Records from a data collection
-- Opening Marker --

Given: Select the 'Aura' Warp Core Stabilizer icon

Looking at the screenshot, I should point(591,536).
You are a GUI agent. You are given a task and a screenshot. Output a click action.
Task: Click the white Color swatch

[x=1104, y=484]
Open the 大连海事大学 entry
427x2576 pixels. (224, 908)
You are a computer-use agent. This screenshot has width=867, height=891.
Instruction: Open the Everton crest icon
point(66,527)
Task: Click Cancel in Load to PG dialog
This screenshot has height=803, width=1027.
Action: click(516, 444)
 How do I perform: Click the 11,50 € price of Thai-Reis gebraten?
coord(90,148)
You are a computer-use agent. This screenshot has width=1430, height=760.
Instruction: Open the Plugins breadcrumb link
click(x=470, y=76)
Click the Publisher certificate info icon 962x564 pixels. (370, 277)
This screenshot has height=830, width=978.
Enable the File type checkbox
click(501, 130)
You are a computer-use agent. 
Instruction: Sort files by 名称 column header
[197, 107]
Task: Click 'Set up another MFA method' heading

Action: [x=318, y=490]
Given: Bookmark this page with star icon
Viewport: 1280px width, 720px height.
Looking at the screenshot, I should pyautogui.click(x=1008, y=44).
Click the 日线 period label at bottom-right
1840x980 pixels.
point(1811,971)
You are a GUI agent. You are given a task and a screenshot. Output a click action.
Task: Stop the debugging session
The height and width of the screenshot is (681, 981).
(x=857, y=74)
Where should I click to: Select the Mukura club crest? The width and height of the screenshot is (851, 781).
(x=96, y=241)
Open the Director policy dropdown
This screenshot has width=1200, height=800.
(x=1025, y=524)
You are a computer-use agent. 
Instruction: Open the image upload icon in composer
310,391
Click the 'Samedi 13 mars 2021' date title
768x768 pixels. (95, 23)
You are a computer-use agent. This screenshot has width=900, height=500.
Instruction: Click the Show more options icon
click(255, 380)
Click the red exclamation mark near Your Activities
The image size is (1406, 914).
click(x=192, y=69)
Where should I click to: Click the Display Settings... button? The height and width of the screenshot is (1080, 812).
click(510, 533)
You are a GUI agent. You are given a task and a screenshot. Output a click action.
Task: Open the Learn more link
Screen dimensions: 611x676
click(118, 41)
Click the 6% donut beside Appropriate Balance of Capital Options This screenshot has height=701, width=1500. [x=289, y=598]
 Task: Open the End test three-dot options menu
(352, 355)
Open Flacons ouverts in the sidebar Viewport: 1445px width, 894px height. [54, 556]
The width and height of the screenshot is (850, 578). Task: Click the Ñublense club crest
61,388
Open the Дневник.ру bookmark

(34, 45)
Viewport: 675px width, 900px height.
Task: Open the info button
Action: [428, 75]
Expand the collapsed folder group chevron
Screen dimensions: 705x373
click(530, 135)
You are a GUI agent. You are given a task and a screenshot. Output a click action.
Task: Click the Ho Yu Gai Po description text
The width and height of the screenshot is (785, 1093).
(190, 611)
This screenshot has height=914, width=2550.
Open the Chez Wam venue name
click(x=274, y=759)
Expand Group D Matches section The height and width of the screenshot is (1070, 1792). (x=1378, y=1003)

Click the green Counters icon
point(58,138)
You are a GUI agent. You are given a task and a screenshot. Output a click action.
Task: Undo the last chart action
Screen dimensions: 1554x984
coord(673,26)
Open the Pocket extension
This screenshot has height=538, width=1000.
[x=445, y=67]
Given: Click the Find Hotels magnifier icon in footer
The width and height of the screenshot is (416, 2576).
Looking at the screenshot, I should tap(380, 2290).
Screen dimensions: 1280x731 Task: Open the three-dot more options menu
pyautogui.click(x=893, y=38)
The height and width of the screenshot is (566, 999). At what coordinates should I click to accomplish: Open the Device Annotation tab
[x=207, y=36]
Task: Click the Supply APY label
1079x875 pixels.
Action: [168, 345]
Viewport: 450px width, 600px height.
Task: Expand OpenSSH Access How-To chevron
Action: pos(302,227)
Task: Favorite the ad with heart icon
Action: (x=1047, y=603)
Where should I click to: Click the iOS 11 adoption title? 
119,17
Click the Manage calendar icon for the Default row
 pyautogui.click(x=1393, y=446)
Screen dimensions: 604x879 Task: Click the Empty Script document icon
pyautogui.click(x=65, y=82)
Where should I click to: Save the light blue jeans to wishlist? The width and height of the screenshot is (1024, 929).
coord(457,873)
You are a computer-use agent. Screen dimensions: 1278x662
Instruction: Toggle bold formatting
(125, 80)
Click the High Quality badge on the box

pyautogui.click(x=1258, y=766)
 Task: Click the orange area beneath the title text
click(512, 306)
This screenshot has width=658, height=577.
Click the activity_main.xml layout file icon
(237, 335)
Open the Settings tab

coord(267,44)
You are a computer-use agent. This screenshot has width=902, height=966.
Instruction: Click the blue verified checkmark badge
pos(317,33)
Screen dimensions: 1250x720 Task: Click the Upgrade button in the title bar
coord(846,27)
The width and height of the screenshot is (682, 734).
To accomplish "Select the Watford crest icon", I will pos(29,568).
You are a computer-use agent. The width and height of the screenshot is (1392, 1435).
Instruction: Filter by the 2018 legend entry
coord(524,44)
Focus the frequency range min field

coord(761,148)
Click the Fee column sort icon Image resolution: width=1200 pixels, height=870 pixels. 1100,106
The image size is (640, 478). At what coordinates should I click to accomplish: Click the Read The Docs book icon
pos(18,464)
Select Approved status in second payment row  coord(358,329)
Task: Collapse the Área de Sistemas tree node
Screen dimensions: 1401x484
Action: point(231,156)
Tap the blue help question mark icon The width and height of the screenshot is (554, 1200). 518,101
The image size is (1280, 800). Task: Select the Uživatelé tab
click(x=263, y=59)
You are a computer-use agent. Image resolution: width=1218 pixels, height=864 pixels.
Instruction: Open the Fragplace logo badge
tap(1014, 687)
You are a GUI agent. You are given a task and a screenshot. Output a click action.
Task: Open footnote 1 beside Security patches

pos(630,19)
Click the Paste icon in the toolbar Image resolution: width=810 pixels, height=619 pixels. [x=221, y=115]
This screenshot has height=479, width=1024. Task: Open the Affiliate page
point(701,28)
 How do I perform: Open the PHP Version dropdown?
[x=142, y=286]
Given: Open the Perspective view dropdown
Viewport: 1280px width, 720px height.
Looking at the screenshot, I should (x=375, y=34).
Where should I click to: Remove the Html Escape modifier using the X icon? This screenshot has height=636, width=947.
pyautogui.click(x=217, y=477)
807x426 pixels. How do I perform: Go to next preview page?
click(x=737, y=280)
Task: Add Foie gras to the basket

-- Closing Marker --

• [WHAT THIS TASK INVOLVES]:
Respond with one number only: how many lines of the data contain "label".

• [OUTPUT OF THE TASK]:
2